Sin embargo la vida de vez en cuando concede una tregua y se empeña en demostrar que no somos tan pequeños ni el mundo es tan grande y uno llega a creer que quienes afirmaban que el mundo es un pañuelo no andaban tan desencaminados.
El caso es que cuando viajo suelo llevar conmigo la bandera de mi equipo, el Tenerife, no lo hago por provocar ni por nada parecido, simplemente me parece una forma “deportiva” de recordar a mi equipo y mi casa y así animarme si algún día algo no sale bien. Básicamente esos fueron los motivos que me llevaron a colgarla en una ventana de la residencia donde me quedaba en Dublín. La bandera no duró más de unos días, tuve que quitarla a petición de la dirección. Pero al parecer la bandera ya había cumplido su acometido. Y digo al parecer porque al cabo de unos días mientras viajaba solo en guagua escuchaba como un chico contaba a sus amigos la emoción que había sentido al ir caminando por el campus universitario y encontrarse con la bandera del Club Deportivo Tenerife, ante eso lo único que pude hacer fue girarme y reconocer que la bandera era mía. Ahí comprendí que la bandera no solo me había hecho feliz a mí al colgarla sino que inconscientemente había llegado a hacer sentir emociones a otra gente.
Volví a Irlanda dos años después de este suceso, y esta vez me tocó ponerme en el lado opuesto y pasé a ser yo el sorprendido. No me alojaba esta vez en una residencia sino en el hogar de una familia (familia a la que aún debo una carta de agradecimiento, todo sea dicho de paso). El padre de la familia no sabía nada de mi lugar de origen pero al recibirme vestía una camiseta que había comprado en su viaje a Tenerife, me dieron ganas de llorar, no puedo negarlo.
Aproximadamente un año después y buscando un restaurante donde comer en pleno centro de Montecarlo encontré una pizzería, hasta aquí nada anormal. La sorpresa llegó a la hora de ver la carta a fin de conocer precios. No estaba la margarita, ni la calzone, ni la tropical, ni la cuatro estaciones… lideraba la carta una pizza llamada Tenerife y a mitad de la lista otra llamada Las Palmas.
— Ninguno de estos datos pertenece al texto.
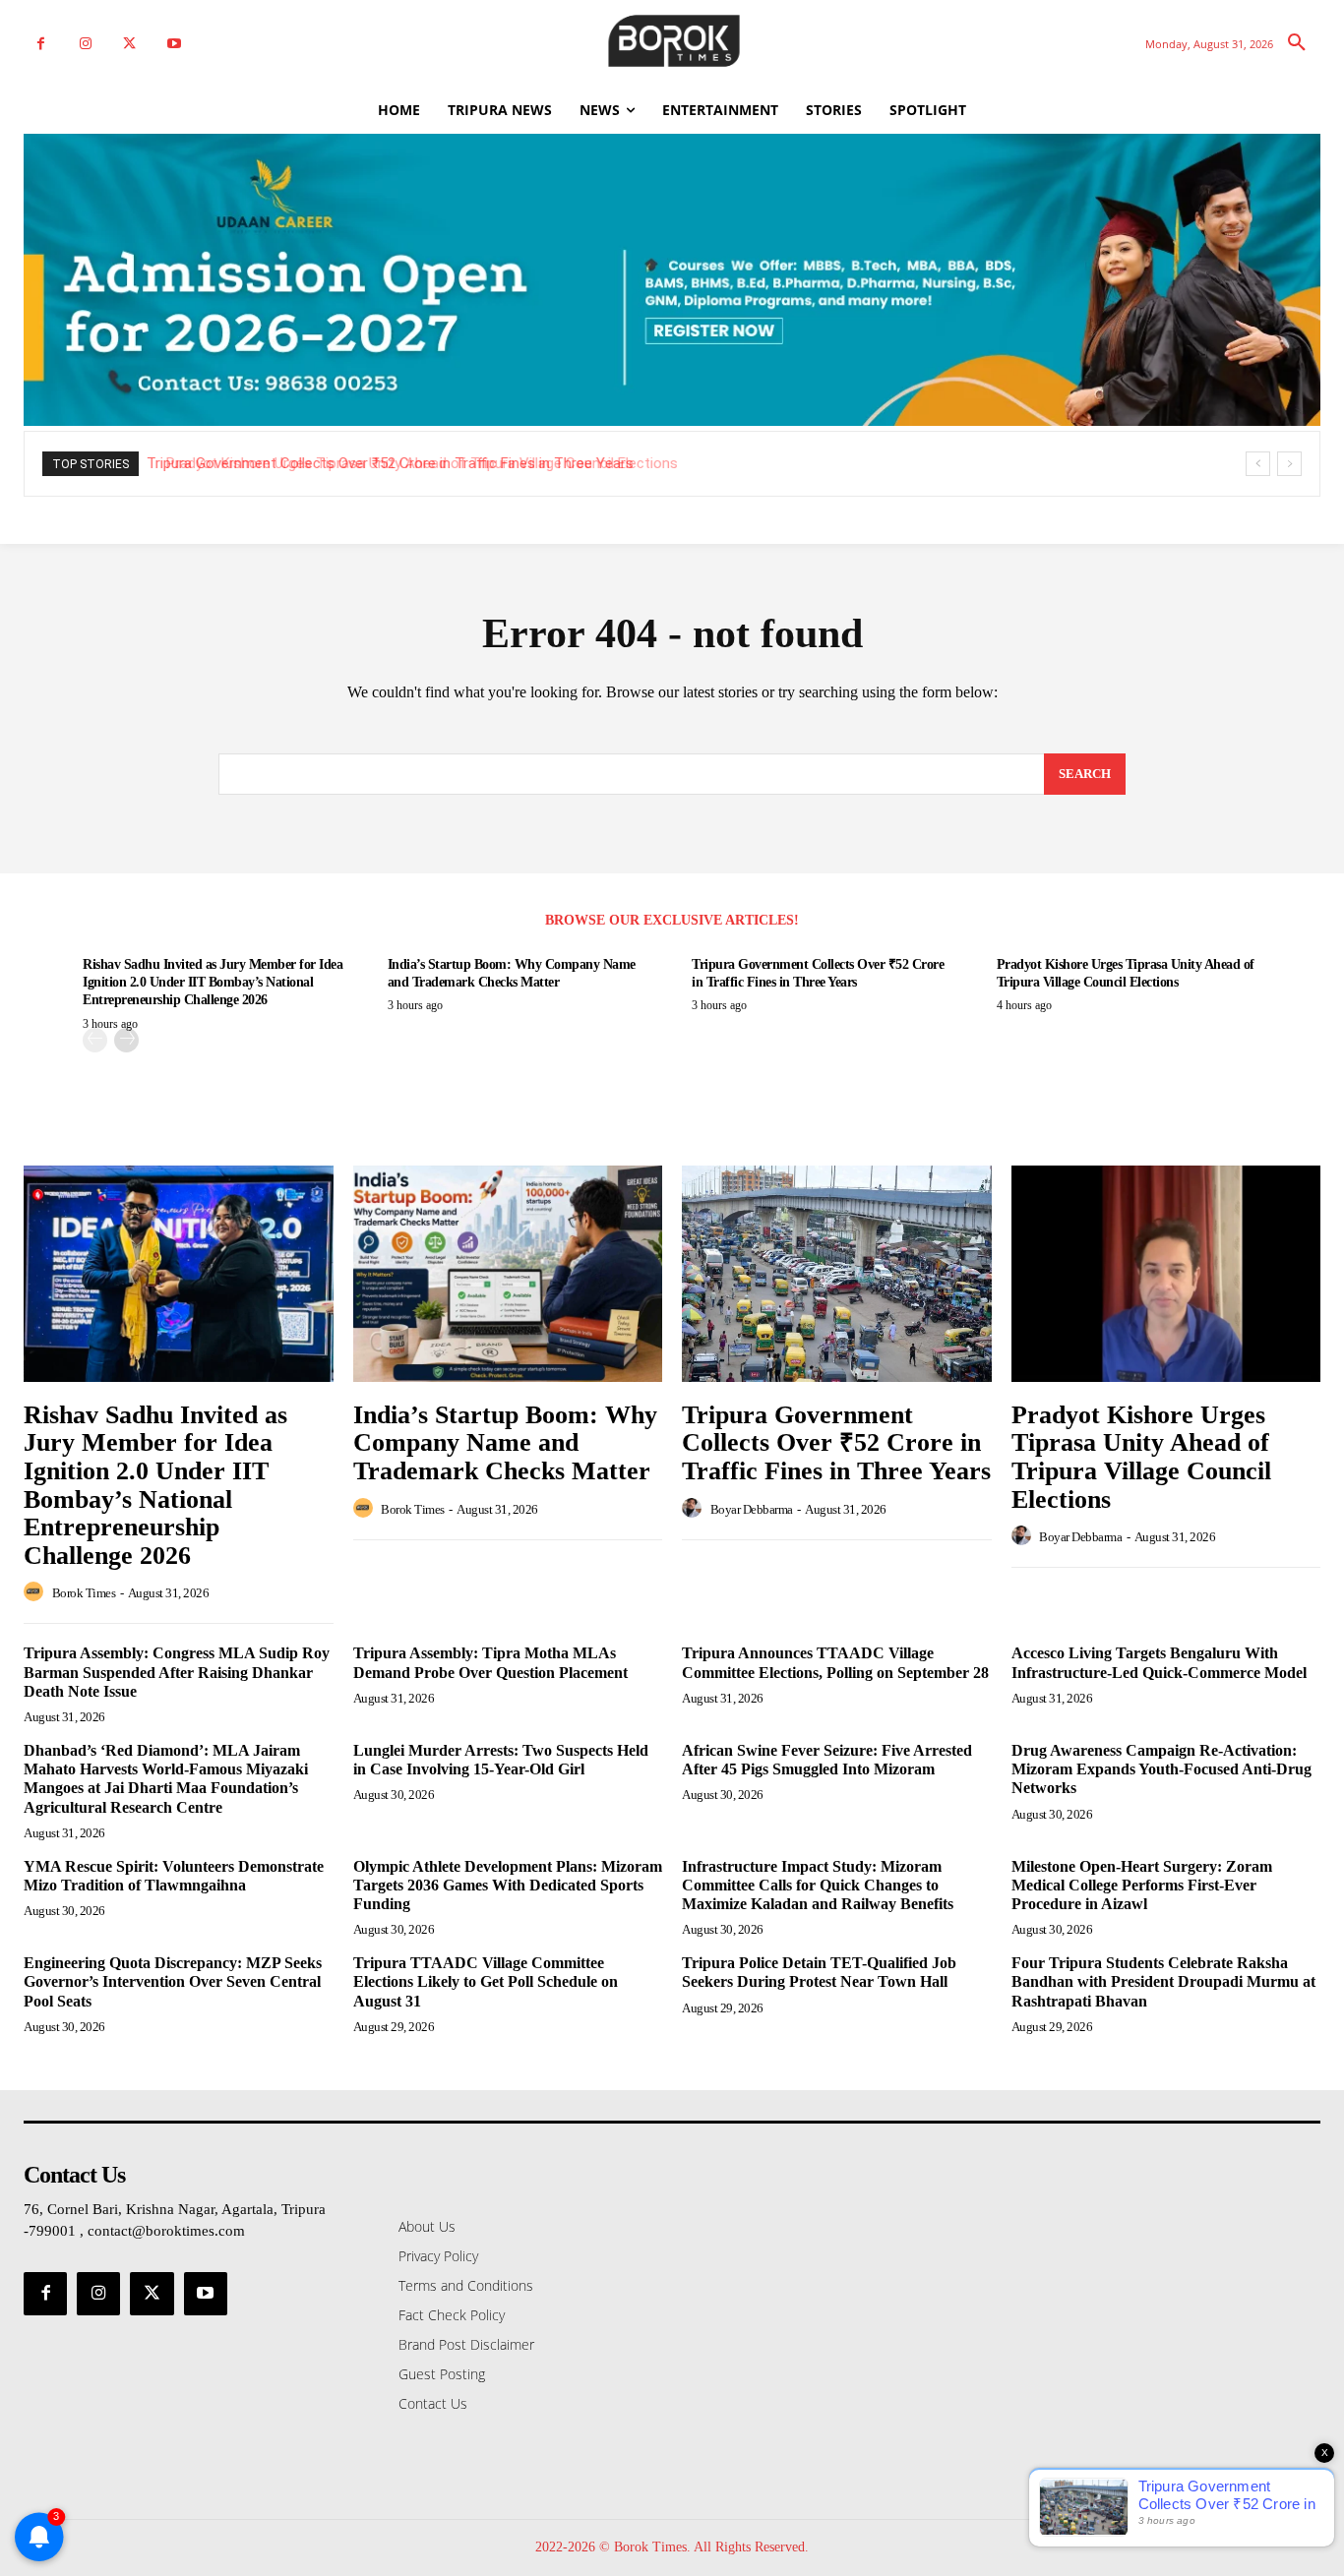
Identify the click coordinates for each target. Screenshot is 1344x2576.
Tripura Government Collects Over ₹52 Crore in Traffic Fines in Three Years (836, 1443)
Se me quitó el hambre de golpe con tanta sorpresa.
Y para concluir este bloque de sorpresas fuera de casa me reservo la que para mí es la más emotiva.
Tuvo lugar en Prato, una pequeña y poco turística ciudad italiana situada a un cuarto de hora de Florencia; callejeaba junto a unos amigos cuando una pregunta procedente de una esquina nos asaltó. “¿españoles?” No era la primera vez que teníamos que responder a una pregunta así, lo que esta vez la respuesta no iba a ir acompañada de alguna frase de felicitación por el mundial de España sino de otra pregunta “¿de qué parte?” “Canarias” respondimos. Paró la música que venía de la guitarra que tocaba nuestro amigo y lo único que pudo decir fue “yo también, soy de Lanzarote”. No voy a airear su historia pero el caso es que el destino le había llevado a coger su guitarra y recorrerse toda Italia sin billete de vuelta para así poder sobrevivir. No tenía nada ni a nadie, pero el poder hablar unos minutos con alguien de su tierra hizo que se le alegara el día, de hecho, así lo reconoció, y por si quedaba alguna duda, sus ojos se rayaron.
Valió la pena detenerse y dejarle unos céntimos, ver sonreír a quien aparentemente no sonríe a menudo vale la pena.
Y aquí concluyo, sé que me dejo más historias por atrás pero estas pueden ser fácilmente las más representativas de la exaltación del hogar de la que escribía al principio.